Variance analysis answers one central question:
Does the change in profit logically align with business reality?
Unexplained movements signal:
  • Misstatements
  • Cut-off errors
  • Suppressed income or inflated expenses
Unexplained variances often lead to deeper scrutiny, estimated additions, or audit qualifications.

2. Objective

To ensure that at year-end:
  • Significant year-on-year changes are identified
  • Variances are explained with evidence
  • Abnormal trends are corrected or documented
  • Profit numbers are defensible

3. What Is P&L Variance Analysis?

P&L variance analysis involves:
  • Comparing current year figures with prior periods
  • Identifying material increases or decreases
  • Analysing business, accounting, and compliance reasons
It converts accounting numbers into explainable business outcomes.

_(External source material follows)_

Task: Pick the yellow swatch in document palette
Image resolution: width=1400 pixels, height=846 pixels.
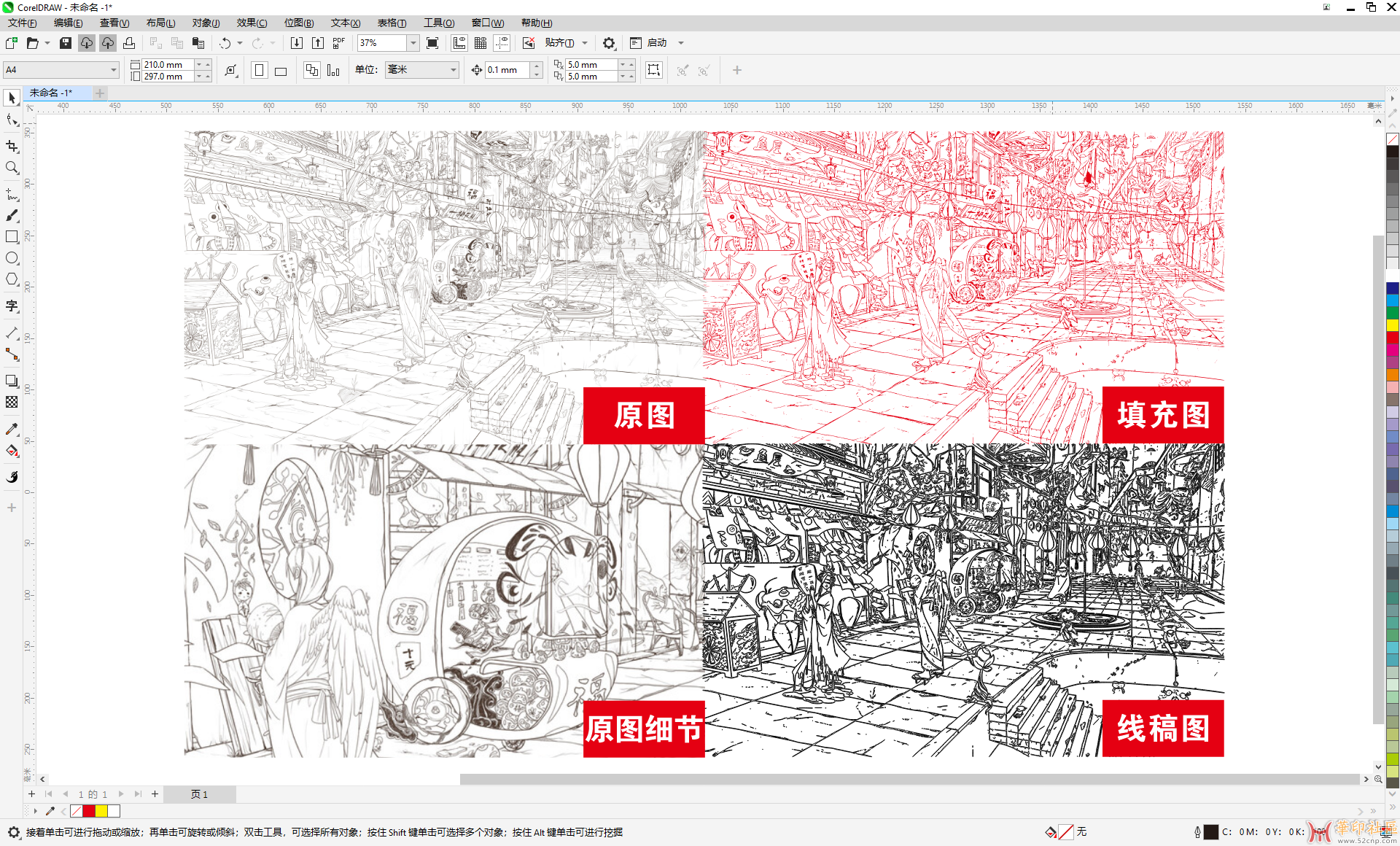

4. CABTA Framework — “The 8-Step P&L Variance Review Model”

Step 1 — Revenue Variance Analysis

Analyse:
  • Turnover growth or decline
  • Segment-wise performance
  • One-time or exceptional income
Revenue spikes or drops without explanation are immediate scrutiny triggers.

Step 2 — Gross Profit (GP) Margin Review

Review:
  • GP percentage movement
  • Cost of goods sold behaviour
  • Inventory valuation impact
GP fluctuation is one of the most common reasons for book rejection.

Step 3 — Major Expense Head Review

Focus on:
  • Salary and wages
  • Rent
  • Professional fees
  • Marketing and selling costs
  • Repairs and maintenance
Large movements must be logically explained.

Step 4 — Identify New or Missing Expenses

Check for:
  • New expense heads appearing
  • Expenses missing compared to prior year
Sudden appearance or disappearance raises red flags.

Step 5 — Other Income & Exceptional Items

Ensure:
  • Correct classification
  • Separation of recurring and non-recurring items
Mixing operational and non-operational income distorts analysis.

Step 6 — Expense Ratio Analysis

Analyse:
  • Expenses as % of turnover
  • Employee cost ratio
  • Administrative overhead ratio
Ratio analysis highlights inefficiencies and posting errors.

Step 7 — Link P&L Variances With Balance Sheet

Correlate:
  • Salary increase vs employee count
  • Interest cost vs loan balances
  • Depreciation vs asset additions
Unlinked variances often indicate errors.

Step 8 — Document Variance Explanations

Prepare:
  • Variance explanation notes
  • Supporting documents
  • Management sign-off
Undocumented explanations have no audit or assessment value.

5. Common P&L Red Flags

  • Sharp GP fluctuations
  • Excessive miscellaneous expenses
  • Sudden profit decline without business reason
  • One-time expenses not disclosed

6. CABTA Insight

“If profit movement cannot be explained, it will be explained by the authority — unfavourably.”